Five hundred forty African American light smokers were randomly assigned to receive bupropion (150mg bid) (n = 270) or placebo (n = 270) for 7 weeks. All participants received written materials and health education counseling. Participants responded to survey items and provided blood samples for evaluation of phenotype and genotype of CYP2A6 and CYP2B6 enzymes involved in nicotine and bupropion metabolism. Primary outcome was cotinine-verified 7-day point prevalence smoking abstinence at Week 26 follow-up.

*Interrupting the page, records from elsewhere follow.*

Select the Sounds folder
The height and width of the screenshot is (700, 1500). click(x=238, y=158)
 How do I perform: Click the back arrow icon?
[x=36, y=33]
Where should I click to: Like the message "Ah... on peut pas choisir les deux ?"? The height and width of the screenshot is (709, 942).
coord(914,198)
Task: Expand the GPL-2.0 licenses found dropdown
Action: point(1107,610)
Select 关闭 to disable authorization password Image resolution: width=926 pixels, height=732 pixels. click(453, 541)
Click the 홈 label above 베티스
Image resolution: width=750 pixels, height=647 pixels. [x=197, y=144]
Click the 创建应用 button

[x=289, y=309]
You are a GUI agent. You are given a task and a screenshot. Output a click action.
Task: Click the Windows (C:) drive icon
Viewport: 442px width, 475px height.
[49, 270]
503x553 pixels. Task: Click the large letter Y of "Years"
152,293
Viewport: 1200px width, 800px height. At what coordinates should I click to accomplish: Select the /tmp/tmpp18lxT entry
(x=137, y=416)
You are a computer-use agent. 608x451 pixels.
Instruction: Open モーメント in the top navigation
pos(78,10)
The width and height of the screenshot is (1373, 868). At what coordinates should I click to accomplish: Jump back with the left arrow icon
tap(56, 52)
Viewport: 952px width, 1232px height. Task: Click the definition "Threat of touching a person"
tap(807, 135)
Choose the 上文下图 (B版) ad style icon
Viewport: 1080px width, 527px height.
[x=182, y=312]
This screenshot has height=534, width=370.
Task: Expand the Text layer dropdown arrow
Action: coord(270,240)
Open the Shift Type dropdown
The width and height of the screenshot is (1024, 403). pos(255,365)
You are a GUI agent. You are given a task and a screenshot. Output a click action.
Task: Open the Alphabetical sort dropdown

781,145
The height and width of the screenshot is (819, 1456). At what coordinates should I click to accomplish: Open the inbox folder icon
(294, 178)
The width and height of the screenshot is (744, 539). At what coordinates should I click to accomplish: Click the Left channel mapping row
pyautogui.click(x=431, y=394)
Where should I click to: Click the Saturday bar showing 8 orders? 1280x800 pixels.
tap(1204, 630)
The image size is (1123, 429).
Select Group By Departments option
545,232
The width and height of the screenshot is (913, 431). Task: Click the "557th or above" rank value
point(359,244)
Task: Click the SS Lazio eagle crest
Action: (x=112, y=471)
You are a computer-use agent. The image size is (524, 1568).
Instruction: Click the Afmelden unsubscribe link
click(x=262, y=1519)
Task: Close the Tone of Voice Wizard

Of 2,628 individuals screened, 540 were eligible, consented, and randomized to treatment. Participants had a mean age of 46.5 years and 66.1% were women. Participants smoked an average of 8.0 cigarettes per day, had a mean exhaled carbon monoxide of 16.4ppm (range 1-55) and a mean serum cotinine of 275.8ng/ml. The mean Fagerström Test for Nicotine Dependence was 3.2, and 72.2% of participants smoked within 30 minutes of waking. The average number of quit attempts in the past year was 3.7 and 24.2% reported using pharmacotherapy in their most recent quit attempt. Motivation and confidence to quit were high.
KIS-III is the first study designed to examine both nicotine and bupropion metabolism, evaluating CYP2A6 and CYP2B6 phenotype and genotype in conjunction with psychosocial factors, in the context of treatment of African American light smokers. Of 1629 smokers screened for study participation, only 18 (1.1%) were ineligible to participate in the study because they refused blood draws, demonstrating the feasibility of recruiting and enrolling African American light smokers into a clinical treatment trial involving biological data collection and genetic analyses. Future evaluation of individual factors associated with treatment outcome will contribute to advancing tailored tobacco use treatment with the goal of enhancing treatment and reducing health disparities for African American light smokers.